Former Methodist minister Wayne Hepler and his wife, Patti, began saying Evening Prayer shortly after their conversion, and then added the morning and daytime hours to their routine. They found it an ideal way to pray together as husband and wife.

"It's an extension of the Mass, a way to celebrate the paschal mystery throughout each day," Hepler said. "The Church teaches that liturgical prayer is a higher level of prayer than private, spontaneous prayer — and repeating the psalms over the course of weeks and months is a painless way to memorize them. Then they become part of your subconscious, and that aids your private, more spontaneous devotions, as well."

The Heplers' enthusiasm for the daily prayer regimen spread to a support group of Catholic families that was meeting at their home in northwestern Pennsylvania. An earlier plan to build a guesthouse on their property was overtaken by their desire to make communal recitation of the liturgical hours available to both local residents and visitors from afar.

The result was the Saint Thomas More House of Prayer in Cranberry PA. The ski lodge-type structure sits atop a woodland hill. A small staff maintains a chapel, library, kitchen and guest quarters. Along with local residents, the group gathers seven times daily to pray the liturgical hours. They instruct visitors both on how to use their breviary, and on how to enter into the spirit of praying the psalms. Outside retreat groups are allowed to use the facility, but with the requirement that they pray the liturgical hours with the Saint Thomas More community. Other projects of the House of Prayer include a website and a user-friendly book of Sunday Verspers for home and parish use.

The Internet is the vehicle of choice for other individuals who wish to share the treasures of the Divine Office. Bill Ablondi is a New York City computer consultant who learned about the Liturgy of the Hours in 1998. He bought a breviary and, with the help of his pastor, began praying it.

"I understood the richness of these prayers, but realized that the average layperson wouldn't be able to master the complex guides, commons, ribbons, optional vs. mandatory prayers" and so on, Ablondi said. "I asked my pastor if it would be helpful to create an unabridged but simple Internet version for lay prayer groups to print off as needed. He said it would be a great idea."

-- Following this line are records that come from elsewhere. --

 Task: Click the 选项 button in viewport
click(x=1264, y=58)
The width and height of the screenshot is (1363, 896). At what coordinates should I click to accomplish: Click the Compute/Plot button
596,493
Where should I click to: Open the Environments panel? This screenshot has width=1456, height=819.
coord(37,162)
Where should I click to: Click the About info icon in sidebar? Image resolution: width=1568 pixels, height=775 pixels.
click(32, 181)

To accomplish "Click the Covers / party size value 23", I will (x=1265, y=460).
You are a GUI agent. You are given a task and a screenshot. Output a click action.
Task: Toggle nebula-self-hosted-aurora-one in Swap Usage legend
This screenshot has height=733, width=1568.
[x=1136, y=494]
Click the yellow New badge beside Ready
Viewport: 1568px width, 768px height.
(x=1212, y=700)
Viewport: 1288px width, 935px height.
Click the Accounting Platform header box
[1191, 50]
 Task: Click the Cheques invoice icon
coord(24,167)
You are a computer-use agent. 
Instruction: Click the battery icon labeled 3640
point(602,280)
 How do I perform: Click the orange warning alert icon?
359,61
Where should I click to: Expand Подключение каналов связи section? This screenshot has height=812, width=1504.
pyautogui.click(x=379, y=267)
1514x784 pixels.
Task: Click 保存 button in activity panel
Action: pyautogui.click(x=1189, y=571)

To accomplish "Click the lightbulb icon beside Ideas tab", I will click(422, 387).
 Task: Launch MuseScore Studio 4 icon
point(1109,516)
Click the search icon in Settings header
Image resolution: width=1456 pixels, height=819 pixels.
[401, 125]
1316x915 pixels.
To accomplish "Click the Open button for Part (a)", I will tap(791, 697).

The website that resulted, Liturgy of the Hours Apostolate, opened for Advent of 1999. Since then, it has made Morning, Daytime, Evening and Night Prayer for each day available to download and print in booklet form. Also, the breviary prayers can be downloaded onto Palm Pilot and pocket-PC devices for private recitation.

Since its inception, more than 2,000 groups have downloaded and printed booklets. Ablondi has not kept track of individuals who pray the hours directly from a computer screen.

Seth Murray of Portland OR is another convert who was attracted to the Liturgy of the Hours. "It made me grow in my understanding of what prayer is," he says. "As a Protestant [I believed that] prayer is something you tell God — as if he needs to be informed of what's going on. But praying with the sacred Scriptures in the Liturgy of the Hours engaged my understanding of what God has to say to me."

Murray also uses more familliar devotions, such as the rosary, but finds that with the Liturgy of the Hours, "I am much less distracted. It keeps me on task."

Wishing to solve the frustration involved in learning to pray the Office, Murray has written an online tutorial, describing precisely how to find one's place in the breviary, which prayers are optional or mandatory, and what gestures (sign of the cross, bowing, standing/sitting) may be used and when. In the near future the tutorial will be published in book form. For now, it's on the Internet at Discovering Prayer.

An extension of the Sunday Eucharist, a way to pray with Scripture, a union with the Church's worldwide sacrifice of praise, an entrance into the way that saints, apostles, and even Jesus himself prayed: The Liturgy of the Hours is all this and more.

The Divine Office may not be the easiest thing in the world to learn, but you'd be hard pressed to elicit any regrets among those who've made the effort. And with the help now available, it may yet reclaim its place as "the prayer of the whole people of God."

Daria Sockey writes from Cincinnati.